Era una situazione strana, inusuale,

E se in quel momento fosse spuntato qualcuno da dietro la porta?

Che cosa avrebbero detto?

Allen-kun

Il ragazzo la guardò, un po’ timoroso, spaventato da ciò che stava accadendo. Credeva che non avrebbe più rivisto i suoi amici, che non avrebbe più rivisto lei, Lenalee.

“Lenalee, io…”

Sh…

La ragazza gli posò un dito sulle labbra e gli si avvicinò, i capelli sciolti che le incorniciavano il volto.

Allen-kun, io…

Si avvicinò un altro po’, finendo a pochi centimetri da lui.

Lo osservò a lungo, come se volesse fissare la sua immagine in mente. Si soffermò per qualche secondo di troppo sul braccio sinistro che, per la prima volta da quando era nato, mancava.

Allungò la pallida mano fino a sfiorare ciò che rimaneva di quel braccio che avevano odiato tanto entrambi. Quel dannato braccio infestato d’innocence che però aveva permesso che loro due si incontrassero quel giorno all’Ordine, dopo la lunga scalata del ragazzo lungo la parete di roccia che portava al castello.

Il tuo braccio…

Non sapeva di preciso cosa dire; le parole le venivano a fatica.

… Ha fatto male?

‘Che domanda stupida!’ pensò subito Lenalee, ‘non avevo di meglio da chiedere?’

Pensieri spiacevoli affiorarono alla mente di Allen e subito le lacrime iniziarono a solcare il suo volto. Prese la mano della ragazza fra la sua, soffocando una risata amara.

Anche lei iniziò a piangere, di una gioia repressa. Finalmente era lì, con lui!

 

***

 

“Questa città è un labirinto…” sbuffò Allen, mentre mettevano piede per l’ennesima volta nella stessa piazza.

Lenalee, accanto a lui, sorrise debolmente, dandogli delle pacche sulla spalla.

“Sono sicura che lo troveremo”

“Ma è già mezzogiorno passato e non ho ancora mangiato…” Si lasciò cadere a terra, un’espressione abbattuta in volto. “Dici che i ciottoli sono commestibili?”

Lenalee rise genuinamente, facendo sobbalzare alcuni piccioni che stavano beccando a terra, sulla piazza.

“Oh, Allen-kun…!” Si inginocchio accanto a lui, il volto ancora sorridente, “su, dai, prima lo troviamo prima mangerai!”

Allen si alzò, di mala voglia, una mano sullo stomaco.

“Ok…”

Si rincamminarono ancora una volta in quella città, insieme, l’uno accanto all’altra.

Le case apatiche chiudevano le vie acciottolate in una morsa inquietante, rendendo tutto cupo, nonostante fosse giorno inoltrato. Il sole giocava continuamente a nascondino con le nuvole, facendo apparire tutto ancora più inquietante.

Quella sembra una città fuori dal mondo, abbandonata e disgustata pure dai suoi cittadini.
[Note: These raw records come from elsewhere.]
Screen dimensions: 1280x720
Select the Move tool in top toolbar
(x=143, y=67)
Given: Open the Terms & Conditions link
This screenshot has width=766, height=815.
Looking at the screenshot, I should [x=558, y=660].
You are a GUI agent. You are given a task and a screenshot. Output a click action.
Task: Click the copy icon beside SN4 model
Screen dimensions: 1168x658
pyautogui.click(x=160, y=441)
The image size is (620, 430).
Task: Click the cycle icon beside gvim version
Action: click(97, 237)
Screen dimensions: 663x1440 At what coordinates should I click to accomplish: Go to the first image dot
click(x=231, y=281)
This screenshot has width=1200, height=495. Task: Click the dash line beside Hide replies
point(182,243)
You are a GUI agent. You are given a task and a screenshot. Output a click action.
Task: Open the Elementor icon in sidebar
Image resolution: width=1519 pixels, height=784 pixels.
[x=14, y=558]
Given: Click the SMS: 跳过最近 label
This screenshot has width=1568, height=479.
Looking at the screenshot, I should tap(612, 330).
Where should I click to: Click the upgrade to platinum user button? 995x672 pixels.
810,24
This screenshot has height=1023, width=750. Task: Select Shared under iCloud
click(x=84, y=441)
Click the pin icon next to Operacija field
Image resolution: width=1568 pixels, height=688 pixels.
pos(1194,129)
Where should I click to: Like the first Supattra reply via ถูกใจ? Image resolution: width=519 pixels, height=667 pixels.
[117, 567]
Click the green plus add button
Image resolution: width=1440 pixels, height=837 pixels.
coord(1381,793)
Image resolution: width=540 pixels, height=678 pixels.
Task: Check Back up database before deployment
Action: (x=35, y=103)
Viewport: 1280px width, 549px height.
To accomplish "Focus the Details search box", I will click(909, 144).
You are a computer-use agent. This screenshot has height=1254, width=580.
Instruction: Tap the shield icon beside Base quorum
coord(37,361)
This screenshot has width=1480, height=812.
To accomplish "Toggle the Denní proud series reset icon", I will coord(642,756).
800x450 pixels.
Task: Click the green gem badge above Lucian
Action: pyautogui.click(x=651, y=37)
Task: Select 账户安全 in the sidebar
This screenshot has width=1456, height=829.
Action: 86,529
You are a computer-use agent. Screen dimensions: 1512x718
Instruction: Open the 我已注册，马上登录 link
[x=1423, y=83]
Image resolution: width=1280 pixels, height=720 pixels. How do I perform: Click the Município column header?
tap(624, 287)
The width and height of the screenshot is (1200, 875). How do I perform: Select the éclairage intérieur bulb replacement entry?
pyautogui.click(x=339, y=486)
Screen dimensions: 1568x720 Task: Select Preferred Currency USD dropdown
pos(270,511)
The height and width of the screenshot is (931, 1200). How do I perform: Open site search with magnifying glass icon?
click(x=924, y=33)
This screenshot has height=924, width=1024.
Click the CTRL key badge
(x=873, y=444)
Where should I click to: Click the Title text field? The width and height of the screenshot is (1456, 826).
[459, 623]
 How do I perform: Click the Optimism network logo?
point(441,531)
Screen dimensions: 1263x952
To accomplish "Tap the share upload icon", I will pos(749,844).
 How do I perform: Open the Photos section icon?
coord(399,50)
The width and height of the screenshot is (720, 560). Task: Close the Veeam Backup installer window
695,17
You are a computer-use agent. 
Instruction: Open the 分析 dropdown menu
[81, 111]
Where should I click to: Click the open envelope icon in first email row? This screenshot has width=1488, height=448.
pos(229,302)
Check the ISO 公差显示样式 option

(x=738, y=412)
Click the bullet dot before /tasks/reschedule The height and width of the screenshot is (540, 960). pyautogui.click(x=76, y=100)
Le case erano tutte uguali, le finestre spalancate e i muri grigi come l’umore degli abitanti del luogo.

“Allen-kun… non trovi che sia strano?”

Il ragazzo alzò la testa di scattò, ancora un po’ depresso.

“Che cosa?”

“Non l’hai notato?” chiese, indicando alcune persone sedute ad un Pub. Stavano là, il boccale di birra in mano a quell’ora, la testa appoggiata al bancone e grosse borse sotto gli occhi.

“Ma quelli sono solo degli ubriaconi…” disse ancora più depresso. ‘Come il maestro…’

Lenalee scosse il capo, la lunga frangia che sfiorava le ciglia.

“Sono tutti così, anche quelli non seduti al bar. Ricordi quei tizi a cui prima abbiamo chiesto se conoscessero l’inventore?”

Un lampo attraversò gli occhi del ragazzo, facendolo tornare serio e composto.

“E’ vero!” batté il pugno sul palmo della mano, “che ci sia di mezzo l’innocence?”

“Non lo so… mio fratello non mi ha mai parlato di innocence quando mi ha descritto questo posto…”

Ad Allen ormai si erano illuminati gli occhi; aveva (quasi) dimenticato di aver fame.

“Lenalee, forza! Mettiamoci ad indagare!”

Il ragazzo partì alla volta del Pub, la divisa dell’Ordine ben sistemata sulle spalle ora, la spilla in risalto.

“Allen-kun! Aspetta!”

 

***

 

Lenalee si asciugò le lacrime col dorso della mano.

Il sorriso, che stonava tanto con gli occhi gonfi di pianto, affiorava ancora sulle sue labbra.

Ed ora, che sapeva di star sprofondando nel mare, non riusciva a reprimere quella felicità tanto travolgente.

Si protese verso Allen e lo abbracciò stretto, temendo di perderlo ancora, e sapeva che non lo avrebbe sopportato un’ulteriore volta.

Aveva bisogno di lui, così come lui ne aveva di lei.

“Lenalee…”

Il ragazzo singhiozzò, affondando il volto nella divisa della ragazza. Sentì subito sentì un forte odore di salsedine.

“Lenalee… tu…”

Fece per alzare la testa, ma lei prontamente lo bloccò, tenendolo vicino.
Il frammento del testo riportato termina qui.